Start of SOURCE DATA
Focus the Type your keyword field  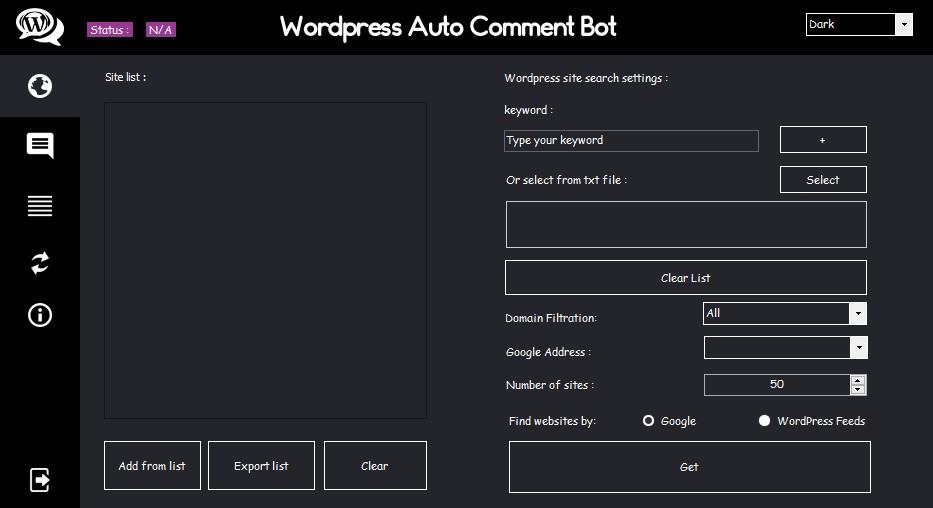[x=631, y=141]
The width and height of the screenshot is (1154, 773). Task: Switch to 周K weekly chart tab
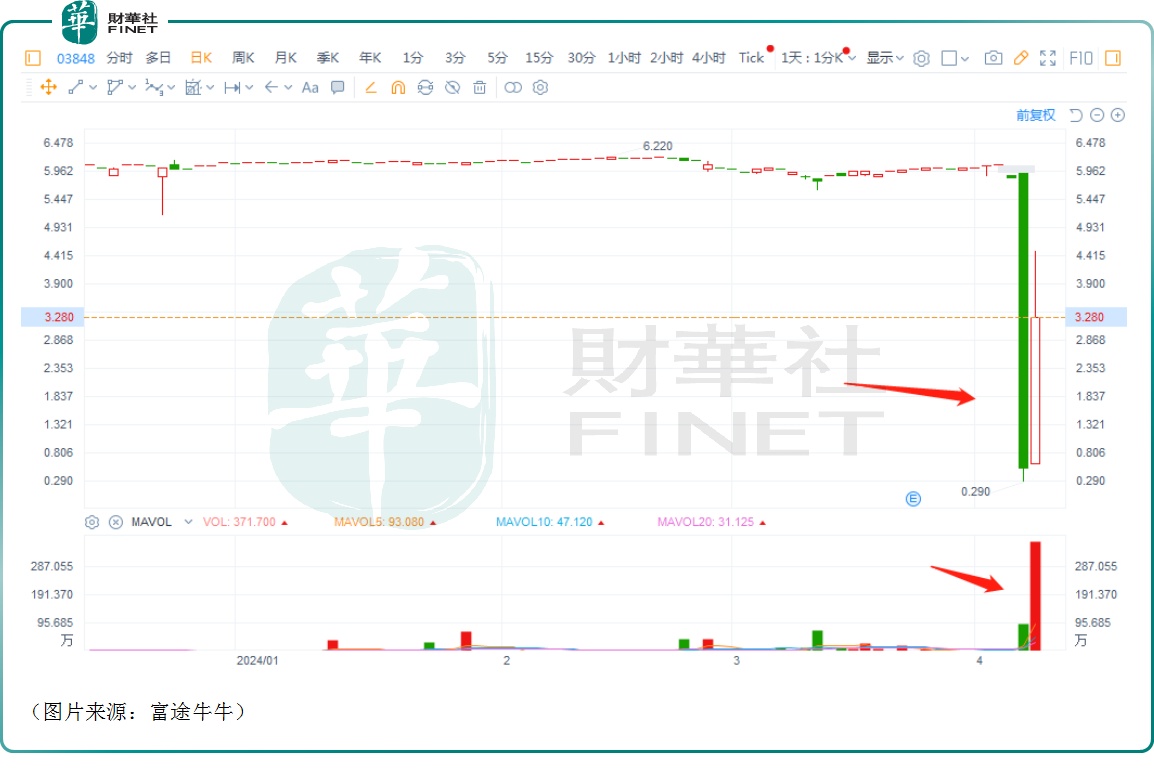click(243, 58)
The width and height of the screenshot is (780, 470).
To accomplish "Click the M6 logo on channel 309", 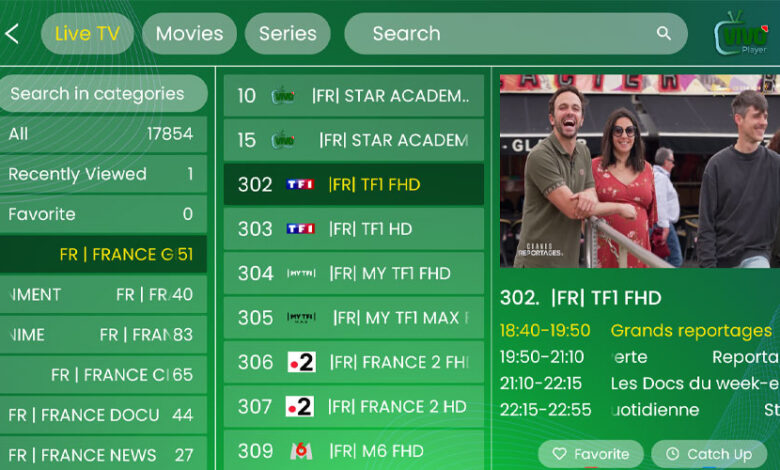I will pos(300,451).
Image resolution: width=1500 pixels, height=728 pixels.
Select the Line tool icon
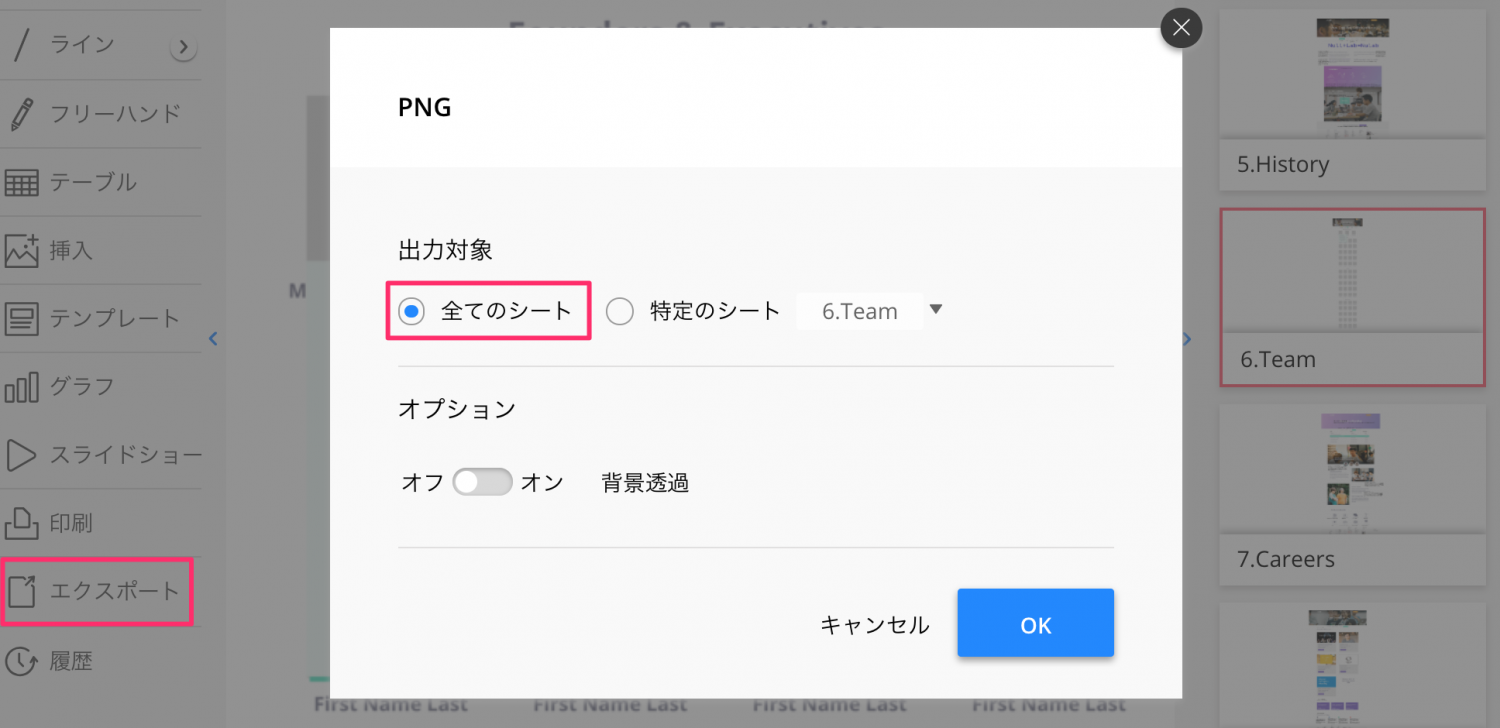pyautogui.click(x=22, y=46)
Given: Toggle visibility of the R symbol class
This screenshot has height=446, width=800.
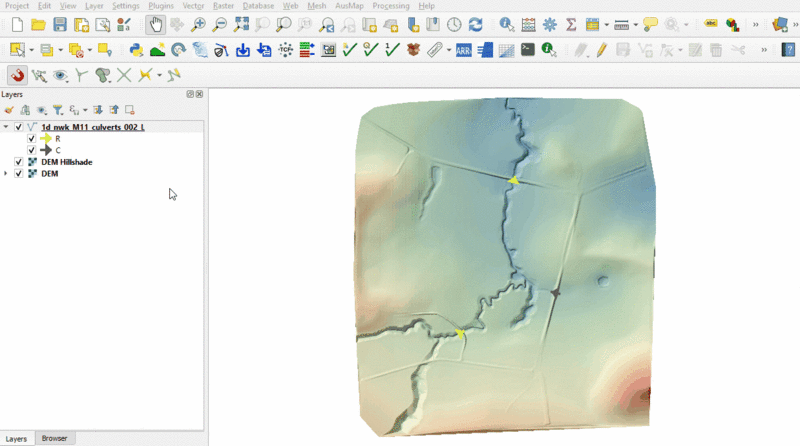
End of SOURCE DATA
For this exercise, output only the lines from the one bearing "Given: Toggle visibility" to the end of the material above, exactly as written, with pictures left out.

Given: Toggle visibility of the R symbol class
This screenshot has height=446, width=800.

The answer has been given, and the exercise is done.